Economic Theory

The price mechanism revisited: banning ‘loyalty penalties’ in the energy sector


Amid all the turmoil in the domestic energy markets, a relatively little-noticed change in regulation is that Ofgem has – as it puts it – stipulated that for the time being, “All suppliers will have to offer existing customers the same deals available to new customers”. The great thing about this – so says the Ofgem press release – is that it will “ensure customers can benefit from all tariffs available in the market”.

One way of looking at it is that this bans the “loyalty penalty” by which customers who do not go looking for the best prices, but stick with their current supplier, end up paying more. On that basis, the regulator earned itself some nice headlines: Energy regulator Ofgem cracks down on loyalty penalty, said The Independent, for example. But one household’s “loyalty penalty” is another’s “shopper’s discount”. So another way of looking at the move is that Ofgem has banned discounts for new customers. “Regulator in new customer discount ban” would not have been such a good headline, though it describes the same policy.

There is more to it than a presentational nicety, though, since regulations like this, if maintained, surely damage consumer welfare. The first question is whether Ofgem really thinks it has regulated which customers can have which deals without thereby affecting the range of deals the energy companies choose to offer. The energy companies are, more or less, and subject to all the usual uncertainties as well as any distortions created by the regulatory environment, profit-seeking. We may assume they have been offering discount deals to new customers because they believe it is profitable to do so. Plainly, if Ofgem says that if they do that, they must also reduce the prices charged to their existing customers, the discounts policy will no longer be profit-making, and the deals will cease to exist.

The point is that when Ofgem said its rule would ensure that customers “benefit from all tariffs available in the market”, it was not addressing the question of how the rule would affect which tariffs are available.

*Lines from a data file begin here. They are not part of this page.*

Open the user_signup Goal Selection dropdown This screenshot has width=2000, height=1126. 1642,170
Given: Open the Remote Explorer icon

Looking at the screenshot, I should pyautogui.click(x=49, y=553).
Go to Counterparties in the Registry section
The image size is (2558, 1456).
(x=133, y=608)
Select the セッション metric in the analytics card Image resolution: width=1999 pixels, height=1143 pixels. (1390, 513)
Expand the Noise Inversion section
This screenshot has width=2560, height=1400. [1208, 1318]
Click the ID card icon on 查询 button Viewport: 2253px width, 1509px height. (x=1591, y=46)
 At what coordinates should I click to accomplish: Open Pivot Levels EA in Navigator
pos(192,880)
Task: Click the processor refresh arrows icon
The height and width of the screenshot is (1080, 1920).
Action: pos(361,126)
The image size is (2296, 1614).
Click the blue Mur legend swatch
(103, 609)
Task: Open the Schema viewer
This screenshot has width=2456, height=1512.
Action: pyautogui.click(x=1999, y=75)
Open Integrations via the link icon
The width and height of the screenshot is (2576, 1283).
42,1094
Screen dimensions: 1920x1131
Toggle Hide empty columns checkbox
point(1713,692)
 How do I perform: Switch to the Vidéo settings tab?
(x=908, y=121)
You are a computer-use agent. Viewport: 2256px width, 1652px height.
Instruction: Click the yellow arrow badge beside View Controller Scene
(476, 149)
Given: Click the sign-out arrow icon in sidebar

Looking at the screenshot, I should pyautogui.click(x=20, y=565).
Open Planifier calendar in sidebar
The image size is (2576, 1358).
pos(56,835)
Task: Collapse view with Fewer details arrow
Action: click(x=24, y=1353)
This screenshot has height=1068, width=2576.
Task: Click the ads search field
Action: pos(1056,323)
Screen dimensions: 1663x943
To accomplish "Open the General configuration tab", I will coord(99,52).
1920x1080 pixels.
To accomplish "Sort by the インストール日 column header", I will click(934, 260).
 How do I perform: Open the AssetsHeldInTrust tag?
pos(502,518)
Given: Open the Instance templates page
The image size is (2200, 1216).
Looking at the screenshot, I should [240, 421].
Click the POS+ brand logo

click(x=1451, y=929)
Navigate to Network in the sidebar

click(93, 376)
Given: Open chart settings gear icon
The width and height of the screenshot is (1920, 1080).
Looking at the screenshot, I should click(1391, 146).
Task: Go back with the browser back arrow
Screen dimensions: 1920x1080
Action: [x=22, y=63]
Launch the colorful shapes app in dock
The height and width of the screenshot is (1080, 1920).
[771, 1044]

But that is crucial.

When the discount tariffs are withdrawn – as they will presumably have to be – it is possible the standard tariffs will fall slightly. That would seem to mean that some customers will be winners and some losers. The “loyal” ones who were on the standard tariff will be slightly better off, while the “disloyal”, or “shopping around” – those who switch provider to get the best deal – will be slightly worse off.

If that is how it turns out, one might think there is not much in it. But there are two more issues. One concerns what kind of customers are likely to be amongst these “loyal” and “shopping around” groups. It is safe to assume that the “loyal” ones who, under the old rules, ended up paying more, were the ones who were disinclined to spend their time looking for the best deal. There were better deals available for them, but they did not want to take them, or did not bother looking. The shoppers, on the other hand, were the ones who were disinclined to spend their money on inferior deals, and were willing to spend the time checking the prices. That is very suggestive that the “shoppers” are relatively time-rich and money-poor; while the “loyal” are money-rich and time-poor. But what that means is that Ofgem’s new rule makes the money-poor pay more money, and the money-rich pay less. That deserves headlines along the lines of “Regulator makes poor pay more so that rich can save money without needing to check the prices”.

That is a policy outcome that few will welcome once it is understood what Ofgem have really done. But potentially a larger problem still is that the effective prohibition on new-customer discounts removes a key means for energy firms to compete for customers. But competition for customers is of the essence of the way in which the market system provides benefits to the customers. With this measure, Ofgem has taken a step in the direction of telling the companies that they can relax because henceforth all the other energy companies will find it that bit harder to take their customers away from them. Good news for the producers, then, whatever the headlines say.

 

Dr James Forder was the Academic and Research Director at the IEA until January 2024. He has taught economics and sometimes politics at Oxford University since 1993 and is Andrew Graham Fellow and Tutor in Political Economy at Balliol College. His principal research interests have been in central bank independence, and the history of macroeconomics ideas, including especially those following from the work of A W H Phillips; and the work of Milton Friedman. He has also written on the merits of the first past the post electoral system. He believes that public policy could be enormously improved by greater recognition of the power and utility of price mechanisms, as compared to regulatory controls such as prohibitions, licensing rules, and obligations on public bodies to pursue specific quantitative outcomes.


1 thought on “The price mechanism revisited: banning ‘loyalty penalties’ in the energy sector”

  1. Posted 01/03/2022 at 20:56 | Permalink

    I like the price mechanisms part of the bio of Mr Forder. It’s a good little article too which switches the regulator’s logic around.